▸ Given text:
BEGIN
Days like today I think about all the memories I’ve made with friends who are not in my life anymore. A baseball game I went to for a new friend’s birthday when I was 12 where we laughed so hard (at what I don’t recall) we cried. Years of pre-Christmas baking sessions and ornament exchanges. And many celebratory birthdays, engagements, weddings, and baby showers. Where does all that time go?
Then the moment passes and I’m back to thinking about today. My mom’s last (hopefully) of 6 chemotherapy treatments before her next big surgery. Taking my son to a new doctor for what will likely be a lifetime of visits to check his free T-4. And returning home to not one, but two broken air conditioners, a house that’s hot as Hell, and endless laundry and dishes. Good gravy!
I’ve been pretty uninspired lately and there have been a lot of rejections coming my way. This time next week my daughter will be back in the dorms in Lincoln and my son will also be back in school. You know when you hang your hat on the stay at home mom thing and the kids are either gone or totally don’t need you anymore, there is a hole that’s left and needs to be filled with something else.
END
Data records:
BEGIN
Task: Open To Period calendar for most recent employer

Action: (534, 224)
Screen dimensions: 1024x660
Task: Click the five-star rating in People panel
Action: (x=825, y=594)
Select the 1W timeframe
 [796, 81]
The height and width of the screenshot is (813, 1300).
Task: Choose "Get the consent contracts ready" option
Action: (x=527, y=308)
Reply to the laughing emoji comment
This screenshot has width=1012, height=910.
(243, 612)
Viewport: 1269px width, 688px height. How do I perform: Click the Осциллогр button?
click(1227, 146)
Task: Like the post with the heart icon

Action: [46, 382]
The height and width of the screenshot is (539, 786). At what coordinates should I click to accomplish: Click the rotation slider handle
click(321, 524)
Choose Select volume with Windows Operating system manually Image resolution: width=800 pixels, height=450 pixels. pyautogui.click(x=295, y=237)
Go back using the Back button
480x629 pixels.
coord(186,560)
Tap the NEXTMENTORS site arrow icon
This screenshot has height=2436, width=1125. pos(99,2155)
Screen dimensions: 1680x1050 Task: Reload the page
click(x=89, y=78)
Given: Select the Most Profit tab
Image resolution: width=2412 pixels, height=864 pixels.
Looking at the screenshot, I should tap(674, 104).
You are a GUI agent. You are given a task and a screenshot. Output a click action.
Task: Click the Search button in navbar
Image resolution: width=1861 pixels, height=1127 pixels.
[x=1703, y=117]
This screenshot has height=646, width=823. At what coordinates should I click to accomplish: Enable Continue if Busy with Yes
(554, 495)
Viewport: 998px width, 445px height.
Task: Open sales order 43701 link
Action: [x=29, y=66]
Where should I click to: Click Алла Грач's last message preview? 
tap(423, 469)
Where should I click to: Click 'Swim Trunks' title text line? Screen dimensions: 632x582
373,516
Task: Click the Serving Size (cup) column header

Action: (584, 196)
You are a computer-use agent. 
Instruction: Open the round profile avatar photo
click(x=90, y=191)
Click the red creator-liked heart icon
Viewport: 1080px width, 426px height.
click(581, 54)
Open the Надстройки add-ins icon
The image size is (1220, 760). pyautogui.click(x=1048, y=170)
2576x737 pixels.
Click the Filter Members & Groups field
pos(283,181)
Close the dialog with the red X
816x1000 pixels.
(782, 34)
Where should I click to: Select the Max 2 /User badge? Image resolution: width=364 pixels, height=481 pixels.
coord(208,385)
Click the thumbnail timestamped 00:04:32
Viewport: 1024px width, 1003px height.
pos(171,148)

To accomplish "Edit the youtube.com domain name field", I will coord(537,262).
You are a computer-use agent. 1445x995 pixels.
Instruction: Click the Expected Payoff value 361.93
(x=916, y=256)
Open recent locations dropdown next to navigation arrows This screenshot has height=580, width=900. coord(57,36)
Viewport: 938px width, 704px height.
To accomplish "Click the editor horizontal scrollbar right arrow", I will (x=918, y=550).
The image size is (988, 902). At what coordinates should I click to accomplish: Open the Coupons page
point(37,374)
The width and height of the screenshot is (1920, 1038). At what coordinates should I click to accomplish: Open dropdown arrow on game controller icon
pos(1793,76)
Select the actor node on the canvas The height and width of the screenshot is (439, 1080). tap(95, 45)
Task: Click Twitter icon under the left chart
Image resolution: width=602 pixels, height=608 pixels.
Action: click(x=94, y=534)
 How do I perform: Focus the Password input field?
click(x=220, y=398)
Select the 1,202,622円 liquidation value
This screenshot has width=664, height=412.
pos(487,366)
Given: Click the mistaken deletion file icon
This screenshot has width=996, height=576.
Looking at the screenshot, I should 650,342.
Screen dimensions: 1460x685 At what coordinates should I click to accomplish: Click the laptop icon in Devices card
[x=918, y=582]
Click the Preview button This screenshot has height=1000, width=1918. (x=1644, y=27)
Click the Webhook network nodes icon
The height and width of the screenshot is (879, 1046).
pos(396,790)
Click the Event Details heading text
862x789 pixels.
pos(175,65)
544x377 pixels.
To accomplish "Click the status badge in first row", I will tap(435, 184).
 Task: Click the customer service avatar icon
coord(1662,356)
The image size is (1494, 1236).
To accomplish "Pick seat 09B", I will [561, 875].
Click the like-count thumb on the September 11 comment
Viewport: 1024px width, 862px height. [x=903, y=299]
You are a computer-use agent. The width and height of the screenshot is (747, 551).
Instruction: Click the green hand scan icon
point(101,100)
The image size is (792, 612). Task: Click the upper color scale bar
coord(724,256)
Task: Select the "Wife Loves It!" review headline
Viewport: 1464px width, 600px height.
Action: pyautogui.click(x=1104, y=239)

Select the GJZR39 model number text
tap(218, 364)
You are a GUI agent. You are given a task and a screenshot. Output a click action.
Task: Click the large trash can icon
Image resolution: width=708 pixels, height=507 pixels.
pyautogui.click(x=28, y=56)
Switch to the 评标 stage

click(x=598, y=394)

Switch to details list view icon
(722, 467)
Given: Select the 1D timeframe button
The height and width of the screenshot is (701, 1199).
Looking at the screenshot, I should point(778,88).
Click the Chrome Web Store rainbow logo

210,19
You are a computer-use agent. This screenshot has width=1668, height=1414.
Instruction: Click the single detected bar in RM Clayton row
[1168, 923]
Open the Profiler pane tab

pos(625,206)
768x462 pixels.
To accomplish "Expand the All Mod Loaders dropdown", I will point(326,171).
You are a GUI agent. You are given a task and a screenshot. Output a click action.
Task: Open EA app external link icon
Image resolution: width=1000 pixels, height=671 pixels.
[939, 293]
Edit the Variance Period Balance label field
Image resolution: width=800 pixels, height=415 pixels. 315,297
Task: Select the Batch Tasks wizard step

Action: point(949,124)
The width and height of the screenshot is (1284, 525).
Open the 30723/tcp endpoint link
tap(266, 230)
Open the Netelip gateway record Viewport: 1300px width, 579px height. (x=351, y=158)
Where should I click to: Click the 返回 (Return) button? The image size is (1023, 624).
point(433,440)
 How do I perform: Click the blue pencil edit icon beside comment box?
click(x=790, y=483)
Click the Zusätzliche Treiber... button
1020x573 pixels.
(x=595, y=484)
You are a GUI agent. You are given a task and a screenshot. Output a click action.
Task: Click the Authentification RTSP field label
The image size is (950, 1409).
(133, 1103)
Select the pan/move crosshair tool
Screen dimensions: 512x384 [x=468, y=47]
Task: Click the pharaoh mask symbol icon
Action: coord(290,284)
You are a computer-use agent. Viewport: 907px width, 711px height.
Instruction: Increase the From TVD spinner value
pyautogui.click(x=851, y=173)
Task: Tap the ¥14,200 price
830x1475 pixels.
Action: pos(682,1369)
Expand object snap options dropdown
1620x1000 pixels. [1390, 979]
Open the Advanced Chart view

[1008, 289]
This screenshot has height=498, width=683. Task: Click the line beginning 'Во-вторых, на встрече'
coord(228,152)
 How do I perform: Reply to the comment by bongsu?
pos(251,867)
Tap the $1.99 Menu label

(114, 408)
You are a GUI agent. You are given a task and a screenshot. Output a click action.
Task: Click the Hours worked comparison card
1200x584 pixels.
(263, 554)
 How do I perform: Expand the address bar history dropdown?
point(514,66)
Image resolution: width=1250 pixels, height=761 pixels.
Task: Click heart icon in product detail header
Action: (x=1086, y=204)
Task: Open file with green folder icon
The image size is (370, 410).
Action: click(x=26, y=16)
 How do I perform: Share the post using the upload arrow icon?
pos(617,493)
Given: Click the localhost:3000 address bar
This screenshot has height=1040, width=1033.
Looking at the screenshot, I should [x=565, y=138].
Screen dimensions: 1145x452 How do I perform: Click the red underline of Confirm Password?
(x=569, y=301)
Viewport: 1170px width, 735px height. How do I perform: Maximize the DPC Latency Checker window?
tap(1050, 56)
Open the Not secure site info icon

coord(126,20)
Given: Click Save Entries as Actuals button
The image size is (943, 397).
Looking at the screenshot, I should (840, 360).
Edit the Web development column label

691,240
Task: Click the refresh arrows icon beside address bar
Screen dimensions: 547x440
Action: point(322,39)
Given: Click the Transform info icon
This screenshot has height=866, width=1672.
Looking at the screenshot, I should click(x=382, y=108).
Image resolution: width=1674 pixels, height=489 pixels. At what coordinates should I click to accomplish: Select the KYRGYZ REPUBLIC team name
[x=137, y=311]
END
▸ Questions to answer:
A: Answer these questions using the blog post about memories and family:
(i) What event did the writer attend at age 12?
(ii) How many chemotherapy treatments does the writer's mom have in total?
(iii) Where will the writer's daughter be this time next week?
B: Pick up the blog post about memories and family after its final sentence and continue it in the same first-person voice.

▸ Task-by-task results:
A:
(i) A baseball game for a new friend's birthday.
(ii) Six.
(iii) Back in the dorms in Lincoln.

B:
My problem lately is that the typical set list of activities I would gravitate towards to fill that hole feels very “meh” to me right now. I don’t feel like writing (even this blog) or reading or gardening and my mood has been downright rotten. What’s a girl to do?
So strange to, just a few short months ago, feel great about the future and be high on life and now this? I just don’t understand it.
Yesterday was a challenge and I ended up in tears over a few words with Jim. Not seeing eye to eye on something is not like us. I am looking forward to our next vacation together but is that what life is going to be like now? Me twiddling away and feeling very not needed and unimportant? Why can’t I just do the things I usually love and be happy?
How many episodes of Masterchef do I have to watch before I get sick of wasting my time on it?
All the time that’s gone and all the time I’m not sure what to do with. That’s life.